▶ [Input]:

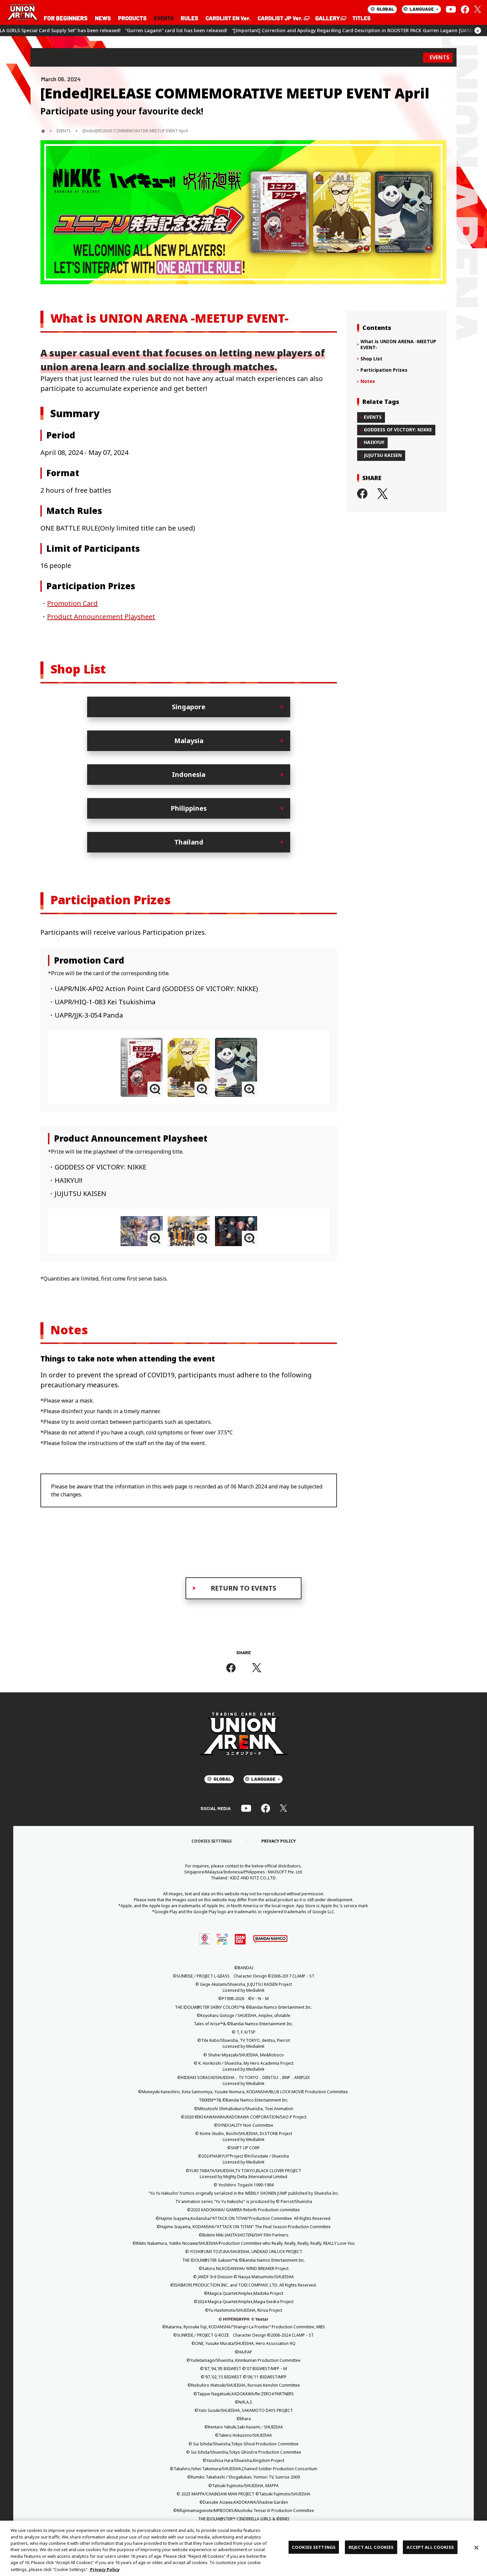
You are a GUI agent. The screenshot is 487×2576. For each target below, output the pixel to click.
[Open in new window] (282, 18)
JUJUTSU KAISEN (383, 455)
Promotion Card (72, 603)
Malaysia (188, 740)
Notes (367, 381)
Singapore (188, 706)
==
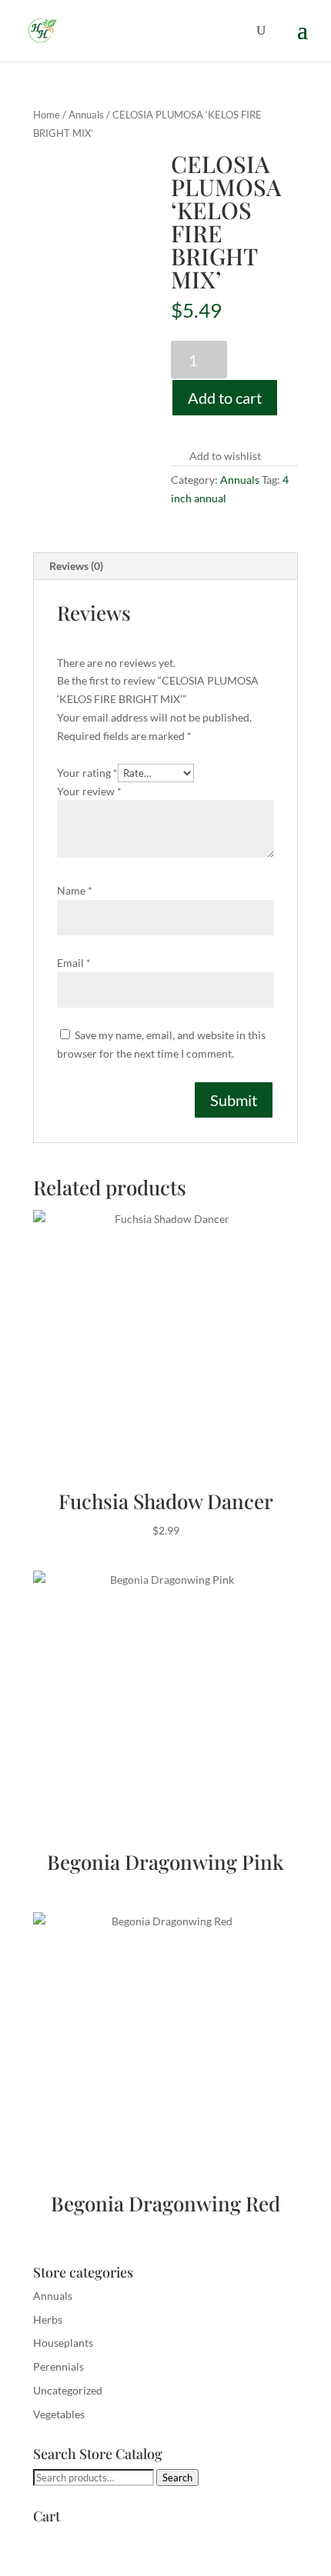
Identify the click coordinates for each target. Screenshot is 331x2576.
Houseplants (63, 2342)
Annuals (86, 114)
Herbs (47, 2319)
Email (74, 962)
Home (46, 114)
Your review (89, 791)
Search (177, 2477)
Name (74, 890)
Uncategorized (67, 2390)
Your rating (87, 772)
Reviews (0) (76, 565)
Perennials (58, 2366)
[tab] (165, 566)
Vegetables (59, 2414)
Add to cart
* * *
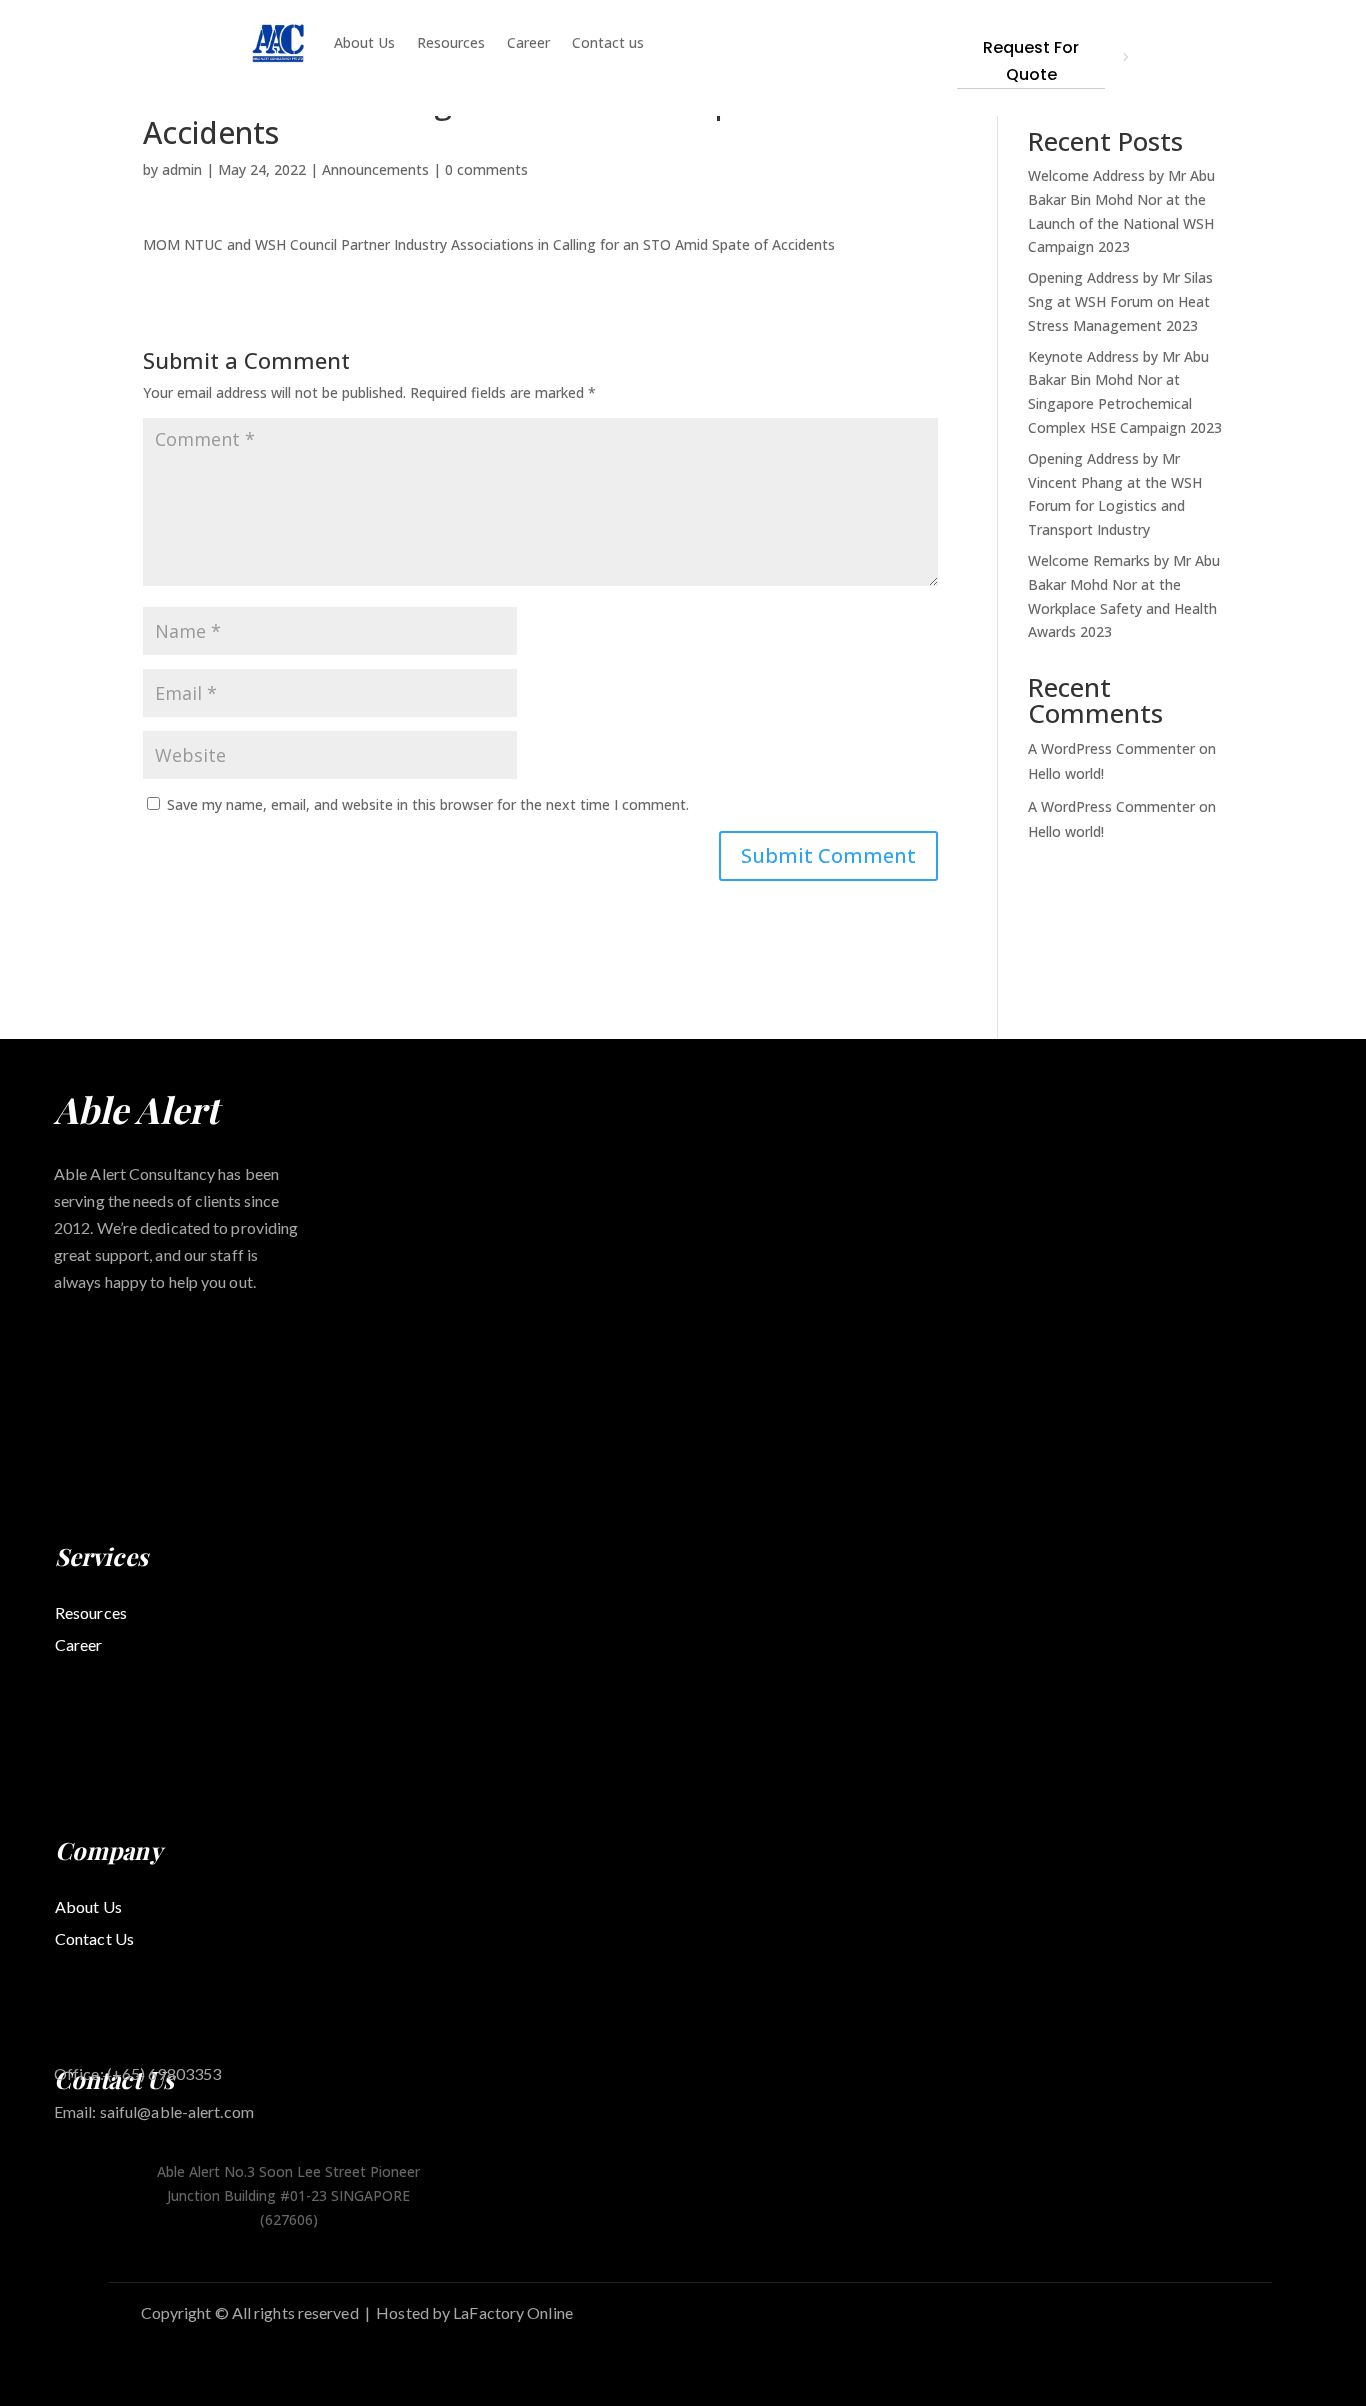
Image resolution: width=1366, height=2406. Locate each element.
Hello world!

▶ [Task statement]: Give the number of lines in the material above that contain the word "click", and add nothing.

▶ [Result below]: 2